Have you ever faced that tough moment where you just couldn’t get the brain moving? Did you ever need inspiration to find that “next big idea?” We all struggle with this, whether we call it writer’s block, or the blahs, or even claim to have lost our muse. But there are ways we can get through this, and one of my favorites is to summon our inner “Super Hero.”
While I understand that innovation is more than simply creativity, creativity is the spark that tends to drive most innovations. So the challenge is how to ignite that spark. One way I use to encourage others is to ask them what super power they wish they had. In fact, stop right now, before reading on, and think about whatsuper power you wish you had.

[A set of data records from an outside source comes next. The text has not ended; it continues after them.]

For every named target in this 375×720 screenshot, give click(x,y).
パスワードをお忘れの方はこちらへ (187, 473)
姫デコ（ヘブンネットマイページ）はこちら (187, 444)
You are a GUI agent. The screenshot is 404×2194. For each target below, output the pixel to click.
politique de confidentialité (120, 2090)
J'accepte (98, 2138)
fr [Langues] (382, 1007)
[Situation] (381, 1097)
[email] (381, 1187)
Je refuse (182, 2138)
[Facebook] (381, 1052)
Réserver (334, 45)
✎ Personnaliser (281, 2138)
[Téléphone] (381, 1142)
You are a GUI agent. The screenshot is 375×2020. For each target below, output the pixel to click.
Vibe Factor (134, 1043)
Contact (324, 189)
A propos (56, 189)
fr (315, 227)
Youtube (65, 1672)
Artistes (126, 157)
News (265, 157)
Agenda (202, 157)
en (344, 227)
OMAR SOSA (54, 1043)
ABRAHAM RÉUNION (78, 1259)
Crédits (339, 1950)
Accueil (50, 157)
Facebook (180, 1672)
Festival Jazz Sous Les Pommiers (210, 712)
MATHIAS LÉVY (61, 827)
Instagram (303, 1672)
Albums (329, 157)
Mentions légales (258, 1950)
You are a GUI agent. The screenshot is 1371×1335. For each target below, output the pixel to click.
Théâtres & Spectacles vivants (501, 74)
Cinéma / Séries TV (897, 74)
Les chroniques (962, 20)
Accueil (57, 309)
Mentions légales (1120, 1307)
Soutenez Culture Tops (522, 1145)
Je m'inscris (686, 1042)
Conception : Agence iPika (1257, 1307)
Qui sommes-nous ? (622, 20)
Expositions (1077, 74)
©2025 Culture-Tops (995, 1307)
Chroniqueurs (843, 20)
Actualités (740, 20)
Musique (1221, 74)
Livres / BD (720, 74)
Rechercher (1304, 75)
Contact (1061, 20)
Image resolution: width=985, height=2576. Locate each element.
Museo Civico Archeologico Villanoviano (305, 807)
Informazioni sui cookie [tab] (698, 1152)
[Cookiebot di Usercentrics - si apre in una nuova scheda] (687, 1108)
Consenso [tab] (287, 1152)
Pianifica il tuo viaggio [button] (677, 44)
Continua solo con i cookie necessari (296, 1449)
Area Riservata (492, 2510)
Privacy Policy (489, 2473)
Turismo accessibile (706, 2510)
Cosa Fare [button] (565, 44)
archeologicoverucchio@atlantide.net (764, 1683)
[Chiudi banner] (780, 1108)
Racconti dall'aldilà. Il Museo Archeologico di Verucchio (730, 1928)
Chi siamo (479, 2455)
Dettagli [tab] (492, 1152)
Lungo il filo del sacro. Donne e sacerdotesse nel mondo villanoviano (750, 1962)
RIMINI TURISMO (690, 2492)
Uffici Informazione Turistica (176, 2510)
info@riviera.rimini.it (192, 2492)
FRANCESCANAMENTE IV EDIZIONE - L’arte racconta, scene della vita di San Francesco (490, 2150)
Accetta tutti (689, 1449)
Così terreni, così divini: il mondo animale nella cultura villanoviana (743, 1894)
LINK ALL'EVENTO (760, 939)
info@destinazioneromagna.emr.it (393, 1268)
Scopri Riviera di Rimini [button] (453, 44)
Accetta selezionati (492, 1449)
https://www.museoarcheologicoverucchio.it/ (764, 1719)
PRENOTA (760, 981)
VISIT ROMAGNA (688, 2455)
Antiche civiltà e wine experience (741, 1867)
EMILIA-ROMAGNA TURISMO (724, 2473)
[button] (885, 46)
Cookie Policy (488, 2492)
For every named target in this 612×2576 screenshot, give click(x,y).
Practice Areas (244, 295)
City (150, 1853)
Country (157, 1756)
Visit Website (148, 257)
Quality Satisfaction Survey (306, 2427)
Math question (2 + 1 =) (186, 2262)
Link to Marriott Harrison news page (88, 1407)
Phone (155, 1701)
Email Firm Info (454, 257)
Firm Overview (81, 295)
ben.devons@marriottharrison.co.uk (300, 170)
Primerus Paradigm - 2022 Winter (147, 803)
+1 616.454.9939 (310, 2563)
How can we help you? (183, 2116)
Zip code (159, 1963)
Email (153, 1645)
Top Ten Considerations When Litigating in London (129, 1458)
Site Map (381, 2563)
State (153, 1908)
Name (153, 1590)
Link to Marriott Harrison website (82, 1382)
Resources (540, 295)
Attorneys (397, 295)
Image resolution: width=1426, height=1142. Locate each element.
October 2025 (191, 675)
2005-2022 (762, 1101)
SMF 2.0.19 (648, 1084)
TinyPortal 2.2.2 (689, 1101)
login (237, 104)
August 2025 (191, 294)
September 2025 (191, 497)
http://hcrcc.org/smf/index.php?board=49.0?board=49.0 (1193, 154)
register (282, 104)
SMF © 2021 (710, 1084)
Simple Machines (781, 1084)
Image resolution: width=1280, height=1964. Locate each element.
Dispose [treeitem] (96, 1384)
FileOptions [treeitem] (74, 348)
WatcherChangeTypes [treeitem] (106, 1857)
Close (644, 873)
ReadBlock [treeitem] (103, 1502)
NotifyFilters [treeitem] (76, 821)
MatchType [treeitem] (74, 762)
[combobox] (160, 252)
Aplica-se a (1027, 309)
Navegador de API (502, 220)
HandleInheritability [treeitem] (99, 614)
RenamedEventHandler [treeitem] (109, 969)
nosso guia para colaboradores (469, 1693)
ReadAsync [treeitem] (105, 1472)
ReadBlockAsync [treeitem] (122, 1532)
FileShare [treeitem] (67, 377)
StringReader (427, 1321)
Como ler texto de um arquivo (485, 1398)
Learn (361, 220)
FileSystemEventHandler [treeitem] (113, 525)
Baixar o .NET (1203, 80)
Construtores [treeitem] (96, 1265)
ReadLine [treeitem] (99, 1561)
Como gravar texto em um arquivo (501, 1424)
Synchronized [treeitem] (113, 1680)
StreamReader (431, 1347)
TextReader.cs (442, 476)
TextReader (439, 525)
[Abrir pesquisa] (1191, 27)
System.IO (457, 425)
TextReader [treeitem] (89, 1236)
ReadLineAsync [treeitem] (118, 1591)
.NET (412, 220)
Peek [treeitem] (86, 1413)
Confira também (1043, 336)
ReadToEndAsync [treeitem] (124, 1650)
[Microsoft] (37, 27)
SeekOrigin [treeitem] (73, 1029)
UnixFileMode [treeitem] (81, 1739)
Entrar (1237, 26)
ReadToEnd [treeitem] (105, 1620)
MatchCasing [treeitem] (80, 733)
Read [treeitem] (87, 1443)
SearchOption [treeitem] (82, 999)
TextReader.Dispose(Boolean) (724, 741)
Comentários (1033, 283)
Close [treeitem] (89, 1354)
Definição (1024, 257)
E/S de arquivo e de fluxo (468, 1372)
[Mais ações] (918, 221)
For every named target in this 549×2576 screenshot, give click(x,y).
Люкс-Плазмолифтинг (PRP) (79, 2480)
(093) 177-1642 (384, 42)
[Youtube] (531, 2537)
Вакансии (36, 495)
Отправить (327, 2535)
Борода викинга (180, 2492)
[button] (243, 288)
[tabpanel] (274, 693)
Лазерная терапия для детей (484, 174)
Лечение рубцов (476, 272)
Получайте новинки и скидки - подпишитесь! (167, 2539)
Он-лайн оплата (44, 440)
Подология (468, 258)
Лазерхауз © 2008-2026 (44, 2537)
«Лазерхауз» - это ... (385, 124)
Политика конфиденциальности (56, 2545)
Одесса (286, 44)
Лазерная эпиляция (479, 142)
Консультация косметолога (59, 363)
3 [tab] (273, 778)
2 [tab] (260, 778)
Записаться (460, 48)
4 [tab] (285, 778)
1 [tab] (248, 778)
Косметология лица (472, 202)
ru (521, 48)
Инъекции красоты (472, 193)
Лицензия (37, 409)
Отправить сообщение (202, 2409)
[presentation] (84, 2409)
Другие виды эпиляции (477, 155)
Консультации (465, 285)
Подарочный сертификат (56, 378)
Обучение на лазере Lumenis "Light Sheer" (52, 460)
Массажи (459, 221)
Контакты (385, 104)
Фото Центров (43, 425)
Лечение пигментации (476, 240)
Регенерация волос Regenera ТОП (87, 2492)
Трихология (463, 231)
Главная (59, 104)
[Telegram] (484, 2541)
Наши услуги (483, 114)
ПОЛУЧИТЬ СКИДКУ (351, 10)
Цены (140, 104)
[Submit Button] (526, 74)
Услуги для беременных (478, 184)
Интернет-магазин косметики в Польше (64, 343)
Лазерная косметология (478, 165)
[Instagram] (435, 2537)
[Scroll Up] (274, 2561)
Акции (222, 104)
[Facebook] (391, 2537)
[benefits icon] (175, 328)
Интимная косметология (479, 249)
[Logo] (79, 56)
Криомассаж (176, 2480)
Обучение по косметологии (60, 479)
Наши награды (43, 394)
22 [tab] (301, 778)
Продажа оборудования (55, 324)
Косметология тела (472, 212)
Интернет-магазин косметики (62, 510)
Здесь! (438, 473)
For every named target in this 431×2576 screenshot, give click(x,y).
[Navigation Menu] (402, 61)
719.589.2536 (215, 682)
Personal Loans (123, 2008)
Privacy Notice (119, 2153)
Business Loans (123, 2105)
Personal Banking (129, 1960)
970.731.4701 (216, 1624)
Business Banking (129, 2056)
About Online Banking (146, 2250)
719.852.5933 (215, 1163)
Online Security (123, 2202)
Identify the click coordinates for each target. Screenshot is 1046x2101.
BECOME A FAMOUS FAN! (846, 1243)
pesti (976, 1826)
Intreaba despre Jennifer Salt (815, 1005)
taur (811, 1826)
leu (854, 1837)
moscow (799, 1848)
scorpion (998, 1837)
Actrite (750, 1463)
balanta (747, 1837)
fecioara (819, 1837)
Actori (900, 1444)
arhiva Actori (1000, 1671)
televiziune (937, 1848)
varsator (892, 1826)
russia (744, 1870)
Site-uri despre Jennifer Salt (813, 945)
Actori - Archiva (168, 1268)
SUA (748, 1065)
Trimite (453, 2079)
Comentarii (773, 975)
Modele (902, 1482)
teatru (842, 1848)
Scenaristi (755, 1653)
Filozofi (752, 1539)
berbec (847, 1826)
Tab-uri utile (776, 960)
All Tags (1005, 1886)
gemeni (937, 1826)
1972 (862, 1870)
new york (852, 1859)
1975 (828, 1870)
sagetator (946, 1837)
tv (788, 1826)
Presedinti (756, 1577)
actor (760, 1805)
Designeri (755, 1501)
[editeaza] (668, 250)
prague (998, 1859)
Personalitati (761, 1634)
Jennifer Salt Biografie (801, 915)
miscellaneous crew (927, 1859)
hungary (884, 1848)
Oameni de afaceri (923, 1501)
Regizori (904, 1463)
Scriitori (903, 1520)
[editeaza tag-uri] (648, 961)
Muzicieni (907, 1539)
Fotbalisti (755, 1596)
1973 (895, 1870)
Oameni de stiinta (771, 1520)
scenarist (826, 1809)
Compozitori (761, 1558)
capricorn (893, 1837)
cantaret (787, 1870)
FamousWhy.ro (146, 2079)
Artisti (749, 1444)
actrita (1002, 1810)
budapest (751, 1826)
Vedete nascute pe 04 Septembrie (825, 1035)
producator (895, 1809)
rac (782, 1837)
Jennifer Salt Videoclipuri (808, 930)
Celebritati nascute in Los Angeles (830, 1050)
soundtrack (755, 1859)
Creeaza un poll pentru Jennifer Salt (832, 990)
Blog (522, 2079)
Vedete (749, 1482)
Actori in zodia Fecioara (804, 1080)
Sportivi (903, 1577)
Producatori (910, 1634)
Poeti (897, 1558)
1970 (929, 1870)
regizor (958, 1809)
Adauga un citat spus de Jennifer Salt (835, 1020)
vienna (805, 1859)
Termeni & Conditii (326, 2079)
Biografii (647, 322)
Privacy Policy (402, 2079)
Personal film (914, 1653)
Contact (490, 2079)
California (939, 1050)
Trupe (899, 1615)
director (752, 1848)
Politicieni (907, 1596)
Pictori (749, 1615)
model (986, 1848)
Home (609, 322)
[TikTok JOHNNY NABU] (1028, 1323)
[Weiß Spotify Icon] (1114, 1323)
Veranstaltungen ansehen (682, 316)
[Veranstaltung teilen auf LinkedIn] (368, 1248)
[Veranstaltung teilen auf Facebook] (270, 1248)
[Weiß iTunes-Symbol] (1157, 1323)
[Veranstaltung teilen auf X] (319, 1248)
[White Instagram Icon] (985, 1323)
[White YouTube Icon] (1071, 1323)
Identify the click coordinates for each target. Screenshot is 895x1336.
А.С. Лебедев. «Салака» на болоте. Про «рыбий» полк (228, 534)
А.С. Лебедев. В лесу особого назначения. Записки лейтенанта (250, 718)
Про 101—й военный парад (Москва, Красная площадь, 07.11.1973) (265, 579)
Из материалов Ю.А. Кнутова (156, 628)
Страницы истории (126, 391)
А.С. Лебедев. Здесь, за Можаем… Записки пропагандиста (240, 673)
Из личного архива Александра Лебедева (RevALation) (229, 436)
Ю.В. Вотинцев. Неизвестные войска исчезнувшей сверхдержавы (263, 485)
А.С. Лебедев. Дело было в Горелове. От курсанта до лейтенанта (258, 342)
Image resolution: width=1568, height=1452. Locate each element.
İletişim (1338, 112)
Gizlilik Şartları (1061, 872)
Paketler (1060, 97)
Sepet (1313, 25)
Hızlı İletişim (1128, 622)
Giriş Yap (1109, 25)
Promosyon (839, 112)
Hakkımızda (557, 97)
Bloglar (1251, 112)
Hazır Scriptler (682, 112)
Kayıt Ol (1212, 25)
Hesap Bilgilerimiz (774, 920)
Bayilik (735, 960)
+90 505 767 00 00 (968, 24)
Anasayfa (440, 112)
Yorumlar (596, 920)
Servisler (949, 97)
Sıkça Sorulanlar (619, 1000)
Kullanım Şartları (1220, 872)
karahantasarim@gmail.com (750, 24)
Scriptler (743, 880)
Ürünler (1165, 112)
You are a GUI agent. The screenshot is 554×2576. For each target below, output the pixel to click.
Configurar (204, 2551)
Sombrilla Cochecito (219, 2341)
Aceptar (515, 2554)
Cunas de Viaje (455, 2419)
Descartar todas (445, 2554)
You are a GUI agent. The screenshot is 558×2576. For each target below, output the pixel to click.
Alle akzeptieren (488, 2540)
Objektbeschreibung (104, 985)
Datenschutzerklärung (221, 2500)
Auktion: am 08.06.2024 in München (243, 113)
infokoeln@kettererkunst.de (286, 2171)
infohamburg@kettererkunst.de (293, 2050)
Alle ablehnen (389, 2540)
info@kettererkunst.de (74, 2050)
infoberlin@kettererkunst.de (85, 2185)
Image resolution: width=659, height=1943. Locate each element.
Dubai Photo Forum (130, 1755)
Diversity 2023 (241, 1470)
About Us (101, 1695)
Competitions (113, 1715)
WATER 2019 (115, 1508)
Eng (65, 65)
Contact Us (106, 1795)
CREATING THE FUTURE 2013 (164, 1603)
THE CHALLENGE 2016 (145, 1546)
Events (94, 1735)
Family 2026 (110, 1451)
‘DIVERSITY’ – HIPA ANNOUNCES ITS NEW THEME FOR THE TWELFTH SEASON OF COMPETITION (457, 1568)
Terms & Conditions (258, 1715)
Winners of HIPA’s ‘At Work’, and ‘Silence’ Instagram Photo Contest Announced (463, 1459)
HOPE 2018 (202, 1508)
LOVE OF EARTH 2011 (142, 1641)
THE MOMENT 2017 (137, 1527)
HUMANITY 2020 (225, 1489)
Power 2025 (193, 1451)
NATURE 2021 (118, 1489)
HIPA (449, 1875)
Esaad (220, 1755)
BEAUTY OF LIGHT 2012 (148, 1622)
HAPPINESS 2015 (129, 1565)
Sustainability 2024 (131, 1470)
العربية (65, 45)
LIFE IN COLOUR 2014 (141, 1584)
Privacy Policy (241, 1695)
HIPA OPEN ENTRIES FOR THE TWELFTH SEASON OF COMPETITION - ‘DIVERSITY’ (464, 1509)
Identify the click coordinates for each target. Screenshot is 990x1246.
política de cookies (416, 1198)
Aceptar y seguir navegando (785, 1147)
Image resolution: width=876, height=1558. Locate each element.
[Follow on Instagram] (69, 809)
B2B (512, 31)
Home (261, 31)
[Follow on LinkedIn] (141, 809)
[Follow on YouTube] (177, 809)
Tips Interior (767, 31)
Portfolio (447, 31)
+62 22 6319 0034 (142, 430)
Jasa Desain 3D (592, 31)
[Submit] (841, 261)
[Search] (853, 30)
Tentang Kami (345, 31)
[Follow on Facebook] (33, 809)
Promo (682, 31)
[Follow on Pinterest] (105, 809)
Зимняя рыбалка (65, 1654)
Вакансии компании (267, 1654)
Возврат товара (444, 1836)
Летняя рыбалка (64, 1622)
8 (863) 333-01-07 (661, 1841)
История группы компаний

Quite often I will hear the ability to fly, or to see through walls, or have super hearing. These are just a few of the powers I hear. But this isn’t about flights of fancy. This is about innovating in business. So how do we make that jump–take that step from fanciful thought to creative process change? By thinking around the problems.
Once you have a power in mind, the first question to ask is “Why?” What would that superpower allow you to do that you can’t do now? For some it’s the ability to know what is going on down on the shop or warehouse floor. For others, the ability to “read minds” would let them know what their customers, or their employees, want. For still others the ability to fly would let them do more things over vast distances.
The second question then is “What technologies (or processes, or tools) can we find that might help here?” Obviously, if something already exists you won’t be creating a “new” innovation but if you have never applied that technology or process where you are, it is innovative in your case. That’s an innovative win! But what if there is no off the shelf solution?
The third question is “What sort of challenge is keeping us from doing this idea?” Often it is simply the lack of initiative to pull together a collection of ideas and solutions to meet your need. Or it could be that there exists one or two technical hurdles that, when overcome, will allow you to move forward.
From here, you can see how you would work through a series of questions and answers that will get you to a solution that, with the right support, could transform the way you do business.
One quick example:
I would love to have the ability to broadcast a speaker and have the camera follow the speaker as they walk around the room talking. For example, imagine a professor teaching a class to a room full of students, while also broadcasting to students worldwide. One of the challenges to most VTC-style set ups is that you have a fixed couple of cameras, and often you need someone running a control panel to switch between them as required. But when you start with the idea that you want the view to move seamlessly around as the speaker moves, you start to perhaps imagine the “skycam” in football. But of course that would be rather complicated.
Enter the Microsoft Kinect. No sooner had it arrived on the scene than people started work on hacks that would let you do a number of things. One of the more creative was to generate a 3D “space” linking together several of the devices. This connection of devices allowed the hacker to move seamlessly through a virtual 3D space in real time. Now, it isn’t much of a step beyond that to imagine the use of RFID technology to adjust the focus of the display in the 3D space to follow the speaker.
The point of the example isn’t to sell you on this idea, but to show how, by identifying a “gap” and just looking at the technology around you, you can find truly innovative solutions.
Allow your inner super hero to help you find that gap.